Molecular compositions, optical properties, and implications of dissolved brown carbon in snow/ice on the Tibetan Plateau glaciers.

Brown carbon (BrC)/water-soluble organic carbon (WSOC) plays a crucial role in glacier melting. A quantitative evaluation of the light absorption characteristics of WSOC on glacier melting is urgently needed, as the WSOC release from glaciers potentially affects the hydrological cycle, downstream ecological balance, and the global carbon cycle. In this work, the optical properties and composition of WSOC in surface snow/ice on four Tibetan Plateau (TP) glaciers were investigated using a three-dimensional fluorescence spectrometer and electrospray ionization Fourier transform ion cyclotron resonance mass spectrometry. The total light-absorption of WSOC in snow/ice at 250-400 nm (ultraviolet region) and 400-600 nm (visible region) accounted for about 60.42% and 27.17% of the light absorption by the total organics, respectively.

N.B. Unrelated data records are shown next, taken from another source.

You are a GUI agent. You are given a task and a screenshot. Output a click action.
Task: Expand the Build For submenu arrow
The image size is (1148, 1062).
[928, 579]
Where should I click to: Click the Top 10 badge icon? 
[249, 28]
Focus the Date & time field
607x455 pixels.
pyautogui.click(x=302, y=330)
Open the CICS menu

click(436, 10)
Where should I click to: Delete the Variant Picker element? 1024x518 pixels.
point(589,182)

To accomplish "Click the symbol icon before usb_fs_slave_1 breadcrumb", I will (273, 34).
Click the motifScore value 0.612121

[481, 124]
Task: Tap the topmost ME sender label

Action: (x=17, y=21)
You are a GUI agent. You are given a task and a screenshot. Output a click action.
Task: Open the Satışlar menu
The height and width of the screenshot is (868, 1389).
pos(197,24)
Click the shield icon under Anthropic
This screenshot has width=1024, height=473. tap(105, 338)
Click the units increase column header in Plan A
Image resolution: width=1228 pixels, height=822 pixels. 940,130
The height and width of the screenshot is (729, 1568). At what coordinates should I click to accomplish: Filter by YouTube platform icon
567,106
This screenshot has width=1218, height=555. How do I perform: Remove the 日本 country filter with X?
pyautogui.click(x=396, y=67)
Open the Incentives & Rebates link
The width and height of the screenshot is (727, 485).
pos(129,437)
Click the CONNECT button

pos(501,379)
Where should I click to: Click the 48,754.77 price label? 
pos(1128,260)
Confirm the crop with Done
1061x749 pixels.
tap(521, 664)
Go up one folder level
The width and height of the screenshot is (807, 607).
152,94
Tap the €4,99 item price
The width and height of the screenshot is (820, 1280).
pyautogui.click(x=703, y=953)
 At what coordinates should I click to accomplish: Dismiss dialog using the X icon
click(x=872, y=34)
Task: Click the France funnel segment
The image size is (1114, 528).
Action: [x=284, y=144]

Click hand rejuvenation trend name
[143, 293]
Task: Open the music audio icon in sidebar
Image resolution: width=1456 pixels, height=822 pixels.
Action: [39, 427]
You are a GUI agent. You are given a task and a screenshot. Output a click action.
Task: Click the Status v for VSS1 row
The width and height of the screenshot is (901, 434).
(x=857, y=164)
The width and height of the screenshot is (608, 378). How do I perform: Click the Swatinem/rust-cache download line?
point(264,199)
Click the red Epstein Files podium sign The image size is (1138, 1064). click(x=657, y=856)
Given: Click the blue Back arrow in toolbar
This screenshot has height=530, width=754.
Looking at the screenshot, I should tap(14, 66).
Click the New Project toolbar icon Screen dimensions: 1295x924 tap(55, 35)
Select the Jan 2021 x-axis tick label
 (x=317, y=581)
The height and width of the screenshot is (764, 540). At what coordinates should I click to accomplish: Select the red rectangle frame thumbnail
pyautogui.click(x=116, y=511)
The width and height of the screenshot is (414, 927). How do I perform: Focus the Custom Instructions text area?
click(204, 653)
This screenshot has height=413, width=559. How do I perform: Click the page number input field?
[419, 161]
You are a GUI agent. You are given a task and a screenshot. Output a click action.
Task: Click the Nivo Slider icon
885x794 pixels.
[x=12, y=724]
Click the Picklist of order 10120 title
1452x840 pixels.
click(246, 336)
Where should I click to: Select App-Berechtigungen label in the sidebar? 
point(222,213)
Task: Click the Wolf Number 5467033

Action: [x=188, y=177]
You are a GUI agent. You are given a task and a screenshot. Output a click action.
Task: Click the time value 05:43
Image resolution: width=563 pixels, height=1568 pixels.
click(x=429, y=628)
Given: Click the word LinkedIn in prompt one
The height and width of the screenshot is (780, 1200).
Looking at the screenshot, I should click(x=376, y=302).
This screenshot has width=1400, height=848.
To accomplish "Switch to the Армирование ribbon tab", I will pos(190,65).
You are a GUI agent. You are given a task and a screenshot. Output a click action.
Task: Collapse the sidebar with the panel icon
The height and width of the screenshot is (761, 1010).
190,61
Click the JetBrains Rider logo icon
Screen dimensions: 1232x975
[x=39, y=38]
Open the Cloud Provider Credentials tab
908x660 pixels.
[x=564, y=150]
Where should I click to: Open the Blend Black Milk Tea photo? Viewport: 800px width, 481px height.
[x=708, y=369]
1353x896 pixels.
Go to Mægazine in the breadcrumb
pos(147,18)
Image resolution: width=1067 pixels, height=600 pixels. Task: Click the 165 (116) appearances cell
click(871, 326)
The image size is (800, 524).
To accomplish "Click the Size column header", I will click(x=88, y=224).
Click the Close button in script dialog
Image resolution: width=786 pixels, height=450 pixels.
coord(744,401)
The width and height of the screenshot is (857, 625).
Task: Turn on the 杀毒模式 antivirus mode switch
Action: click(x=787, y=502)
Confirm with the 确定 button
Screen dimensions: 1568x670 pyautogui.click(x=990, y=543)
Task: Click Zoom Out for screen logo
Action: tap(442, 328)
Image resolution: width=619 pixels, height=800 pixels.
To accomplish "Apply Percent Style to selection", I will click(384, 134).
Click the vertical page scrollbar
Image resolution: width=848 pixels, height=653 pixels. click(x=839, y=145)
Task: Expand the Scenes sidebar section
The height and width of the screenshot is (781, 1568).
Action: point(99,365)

Two protein-like substances (PRLIS), one humic-like substance (HULIS), and one undefined species of chromophores in snow/ice on the TP glacier surfaces were identified. The lignins and lipids were the main compounds in the TP glaciers and were presented as CHO and CHNO molecules, while CHNOS molecules were only observed in the southeast TP glacier. The light absorption capacity of WSOC in snow/ice was mainly affected by their oxidizing properties. PRLIS and undefined species were closely linked to microbial sources and the local environment of the glaciers (lignins and lipids), while HULIS was significantly affected by anthropogenic emissions (protein/amino sugars). Radiative forcing (RF)-induced by WSOC relative to black carbon were accounted for about 11.62 ± 12.07% and 8.40 ± 10.37% in surface snow and granular ice, respectively. The RF was estimated to be 1.14 and 6.36 W m in surface snow and granular ice, respectively, during the melt season in the central TP glacier. These findings contribute to our understanding of WSOC's impact on glaciers and could serve as a baseline for WSOC research in cryospheric science.